**What this task involves:**
Update the material below by replacing every occurrence of "At what coordinates should I click to accomplish" with "Where should I click to accomplish" and leaving all other text unchanged.

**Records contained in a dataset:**
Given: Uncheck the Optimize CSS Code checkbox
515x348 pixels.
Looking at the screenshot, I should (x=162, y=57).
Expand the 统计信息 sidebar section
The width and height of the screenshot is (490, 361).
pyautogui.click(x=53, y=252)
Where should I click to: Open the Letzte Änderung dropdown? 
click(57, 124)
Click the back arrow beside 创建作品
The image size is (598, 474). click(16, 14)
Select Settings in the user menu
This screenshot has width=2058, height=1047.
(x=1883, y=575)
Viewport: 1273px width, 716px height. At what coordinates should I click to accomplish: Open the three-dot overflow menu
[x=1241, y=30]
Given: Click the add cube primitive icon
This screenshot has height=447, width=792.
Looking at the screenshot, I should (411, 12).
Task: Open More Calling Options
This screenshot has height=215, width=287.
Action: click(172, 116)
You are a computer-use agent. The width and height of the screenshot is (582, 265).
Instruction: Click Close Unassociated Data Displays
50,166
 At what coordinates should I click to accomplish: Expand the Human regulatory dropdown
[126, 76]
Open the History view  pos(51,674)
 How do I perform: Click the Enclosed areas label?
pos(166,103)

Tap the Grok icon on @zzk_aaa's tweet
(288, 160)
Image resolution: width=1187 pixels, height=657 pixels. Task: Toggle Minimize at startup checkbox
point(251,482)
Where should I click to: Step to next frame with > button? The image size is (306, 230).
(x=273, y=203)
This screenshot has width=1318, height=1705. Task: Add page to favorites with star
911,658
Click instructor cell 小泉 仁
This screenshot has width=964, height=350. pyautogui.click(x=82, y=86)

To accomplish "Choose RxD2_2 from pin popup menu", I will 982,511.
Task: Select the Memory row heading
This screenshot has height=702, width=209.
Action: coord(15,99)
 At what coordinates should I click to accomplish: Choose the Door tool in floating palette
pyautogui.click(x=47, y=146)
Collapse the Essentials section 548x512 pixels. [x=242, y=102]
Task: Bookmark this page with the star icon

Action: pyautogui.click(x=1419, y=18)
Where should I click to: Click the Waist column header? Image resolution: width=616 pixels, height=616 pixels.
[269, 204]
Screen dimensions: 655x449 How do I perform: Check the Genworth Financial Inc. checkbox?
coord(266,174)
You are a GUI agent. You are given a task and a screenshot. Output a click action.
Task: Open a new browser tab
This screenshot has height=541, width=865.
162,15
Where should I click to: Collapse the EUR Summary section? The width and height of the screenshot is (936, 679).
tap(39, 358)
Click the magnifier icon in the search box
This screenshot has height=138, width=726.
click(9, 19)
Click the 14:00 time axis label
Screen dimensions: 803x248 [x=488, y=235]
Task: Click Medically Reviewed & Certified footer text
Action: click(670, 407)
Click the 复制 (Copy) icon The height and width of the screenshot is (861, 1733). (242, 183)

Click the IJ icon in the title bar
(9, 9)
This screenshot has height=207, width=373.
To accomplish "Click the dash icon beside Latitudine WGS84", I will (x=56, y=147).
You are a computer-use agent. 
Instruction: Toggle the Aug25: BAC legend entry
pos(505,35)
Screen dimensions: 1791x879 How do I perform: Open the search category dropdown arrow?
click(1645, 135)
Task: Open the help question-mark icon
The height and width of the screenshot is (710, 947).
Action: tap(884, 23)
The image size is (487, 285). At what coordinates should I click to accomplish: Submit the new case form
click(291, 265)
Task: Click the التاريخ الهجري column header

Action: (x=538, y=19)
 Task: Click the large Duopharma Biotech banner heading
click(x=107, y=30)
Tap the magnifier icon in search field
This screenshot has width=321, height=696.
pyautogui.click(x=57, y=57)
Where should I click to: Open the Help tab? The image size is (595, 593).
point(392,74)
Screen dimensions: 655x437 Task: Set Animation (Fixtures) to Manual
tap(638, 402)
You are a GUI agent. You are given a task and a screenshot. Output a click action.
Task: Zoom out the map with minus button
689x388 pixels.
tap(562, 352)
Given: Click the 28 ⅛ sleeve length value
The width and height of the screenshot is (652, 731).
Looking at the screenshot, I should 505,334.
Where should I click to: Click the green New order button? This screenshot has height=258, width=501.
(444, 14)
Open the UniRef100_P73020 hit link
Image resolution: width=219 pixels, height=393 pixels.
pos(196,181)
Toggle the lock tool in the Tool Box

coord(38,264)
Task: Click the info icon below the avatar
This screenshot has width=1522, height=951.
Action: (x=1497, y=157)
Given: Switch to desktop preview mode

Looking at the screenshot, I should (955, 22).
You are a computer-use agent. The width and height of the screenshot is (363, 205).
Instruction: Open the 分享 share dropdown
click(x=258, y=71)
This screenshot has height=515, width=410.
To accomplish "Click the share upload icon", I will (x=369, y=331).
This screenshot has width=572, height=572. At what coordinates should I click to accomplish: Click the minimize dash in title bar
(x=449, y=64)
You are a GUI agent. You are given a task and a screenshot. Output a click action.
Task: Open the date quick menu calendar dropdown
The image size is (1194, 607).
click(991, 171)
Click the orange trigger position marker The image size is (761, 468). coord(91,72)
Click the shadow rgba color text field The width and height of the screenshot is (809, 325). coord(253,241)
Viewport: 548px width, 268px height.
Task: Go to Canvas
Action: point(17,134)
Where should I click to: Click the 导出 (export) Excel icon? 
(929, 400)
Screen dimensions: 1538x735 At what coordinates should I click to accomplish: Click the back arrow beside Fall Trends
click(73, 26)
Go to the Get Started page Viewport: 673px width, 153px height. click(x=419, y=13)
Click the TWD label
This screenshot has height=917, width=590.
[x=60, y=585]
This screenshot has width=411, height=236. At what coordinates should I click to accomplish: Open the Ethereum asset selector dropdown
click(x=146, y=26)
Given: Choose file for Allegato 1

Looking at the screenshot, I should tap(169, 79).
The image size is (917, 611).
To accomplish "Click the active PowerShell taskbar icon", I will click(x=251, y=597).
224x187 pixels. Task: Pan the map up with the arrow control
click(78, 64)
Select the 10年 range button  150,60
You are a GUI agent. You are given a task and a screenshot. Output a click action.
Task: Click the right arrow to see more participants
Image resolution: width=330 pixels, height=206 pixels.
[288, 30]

**Full output:**
Given: Uncheck the Optimize CSS Code checkbox
515x348 pixels.
Looking at the screenshot, I should (x=162, y=57).
Expand the 统计信息 sidebar section
The width and height of the screenshot is (490, 361).
pyautogui.click(x=53, y=252)
Where should I click to: Open the Letzte Änderung dropdown? 
click(57, 124)
Click the back arrow beside 创建作品
The image size is (598, 474). click(16, 14)
Select Settings in the user menu
This screenshot has width=2058, height=1047.
(x=1883, y=575)
Viewport: 1273px width, 716px height. Where should I click to accomplish: Open the three-dot overflow menu
[x=1241, y=30]
Given: Click the add cube primitive icon
This screenshot has height=447, width=792.
Looking at the screenshot, I should (411, 12).
Task: Open More Calling Options
This screenshot has height=215, width=287.
Action: click(172, 116)
You are a computer-use agent. The width and height of the screenshot is (582, 265).
Instruction: Click Close Unassociated Data Displays
50,166
 Where should I click to accomplish: Expand the Human regulatory dropdown
[126, 76]
Open the History view  pos(51,674)
 How do I perform: Click the Enclosed areas label?
pos(166,103)

Tap the Grok icon on @zzk_aaa's tweet
(288, 160)
Image resolution: width=1187 pixels, height=657 pixels. Task: Toggle Minimize at startup checkbox
point(251,482)
Where should I click to: Step to next frame with > button? The image size is (306, 230).
(x=273, y=203)
This screenshot has width=1318, height=1705. Task: Add page to favorites with star
911,658
Click instructor cell 小泉 仁
This screenshot has width=964, height=350. pyautogui.click(x=82, y=86)

To accomplish "Choose RxD2_2 from pin popup menu", I will 982,511.
Task: Select the Memory row heading
This screenshot has height=702, width=209.
Action: coord(15,99)
 Where should I click to accomplish: Choose the Door tool in floating palette
pyautogui.click(x=47, y=146)
Collapse the Essentials section 548x512 pixels. [x=242, y=102]
Task: Bookmark this page with the star icon

Action: pyautogui.click(x=1419, y=18)
Where should I click to: Click the Waist column header? Image resolution: width=616 pixels, height=616 pixels.
[269, 204]
Screen dimensions: 655x449 How do I perform: Check the Genworth Financial Inc. checkbox?
coord(266,174)
You are a GUI agent. You are given a task and a screenshot. Output a click action.
Task: Open a new browser tab
This screenshot has height=541, width=865.
162,15
Where should I click to: Collapse the EUR Summary section? The width and height of the screenshot is (936, 679).
tap(39, 358)
Click the magnifier icon in the search box
This screenshot has height=138, width=726.
click(9, 19)
Click the 14:00 time axis label
Screen dimensions: 803x248 [x=488, y=235]
Task: Click Medically Reviewed & Certified footer text
Action: click(670, 407)
Click the 复制 (Copy) icon The height and width of the screenshot is (861, 1733). (242, 183)

Click the IJ icon in the title bar
(9, 9)
This screenshot has height=207, width=373.
To accomplish "Click the dash icon beside Latitudine WGS84", I will (x=56, y=147).
You are a computer-use agent. 
Instruction: Toggle the Aug25: BAC legend entry
pos(505,35)
Screen dimensions: 1791x879 How do I perform: Open the search category dropdown arrow?
click(1645, 135)
Task: Open the help question-mark icon
The height and width of the screenshot is (710, 947).
Action: tap(884, 23)
The image size is (487, 285). Where should I click to accomplish: Submit the new case form
click(291, 265)
Task: Click the التاريخ الهجري column header

Action: (x=538, y=19)
 Task: Click the large Duopharma Biotech banner heading
click(x=107, y=30)
Tap the magnifier icon in search field
This screenshot has width=321, height=696.
pyautogui.click(x=57, y=57)
Where should I click to: Open the Help tab? The image size is (595, 593).
point(392,74)
Screen dimensions: 655x437 Task: Set Animation (Fixtures) to Manual
tap(638, 402)
You are a GUI agent. You are given a task and a screenshot. Output a click action.
Task: Zoom out the map with minus button
689x388 pixels.
tap(562, 352)
Given: Click the 28 ⅛ sleeve length value
The width and height of the screenshot is (652, 731).
Looking at the screenshot, I should 505,334.
Where should I click to: Click the green New order button? This screenshot has height=258, width=501.
(444, 14)
Open the UniRef100_P73020 hit link
Image resolution: width=219 pixels, height=393 pixels.
pos(196,181)
Toggle the lock tool in the Tool Box

coord(38,264)
Task: Click the info icon below the avatar
This screenshot has width=1522, height=951.
Action: (x=1497, y=157)
Given: Switch to desktop preview mode

Looking at the screenshot, I should (955, 22).
You are a computer-use agent. The width and height of the screenshot is (363, 205).
Instruction: Open the 分享 share dropdown
click(x=258, y=71)
This screenshot has height=515, width=410.
To accomplish "Click the share upload icon", I will (x=369, y=331).
This screenshot has width=572, height=572. Where should I click to accomplish: Click the minimize dash in title bar
(x=449, y=64)
You are a GUI agent. You are given a task and a screenshot. Output a click action.
Task: Open the date quick menu calendar dropdown
The image size is (1194, 607).
click(991, 171)
Click the orange trigger position marker The image size is (761, 468). coord(91,72)
Click the shadow rgba color text field The width and height of the screenshot is (809, 325). coord(253,241)
Viewport: 548px width, 268px height.
Task: Go to Canvas
Action: point(17,134)
Where should I click to: Click the 导出 (export) Excel icon? 
(929, 400)
Screen dimensions: 1538x735 Where should I click to accomplish: Click the back arrow beside Fall Trends
click(73, 26)
Go to the Get Started page Viewport: 673px width, 153px height. click(x=419, y=13)
Click the TWD label
This screenshot has height=917, width=590.
[x=60, y=585]
This screenshot has width=411, height=236. Where should I click to accomplish: Open the Ethereum asset selector dropdown
click(x=146, y=26)
Given: Choose file for Allegato 1

Looking at the screenshot, I should tap(169, 79).
The image size is (917, 611).
To accomplish "Click the active PowerShell taskbar icon", I will click(x=251, y=597).
224x187 pixels. Task: Pan the map up with the arrow control
click(78, 64)
Select the 10年 range button  150,60
You are a GUI agent. You are given a task and a screenshot. Output a click action.
Task: Click the right arrow to see more participants
Image resolution: width=330 pixels, height=206 pixels.
[288, 30]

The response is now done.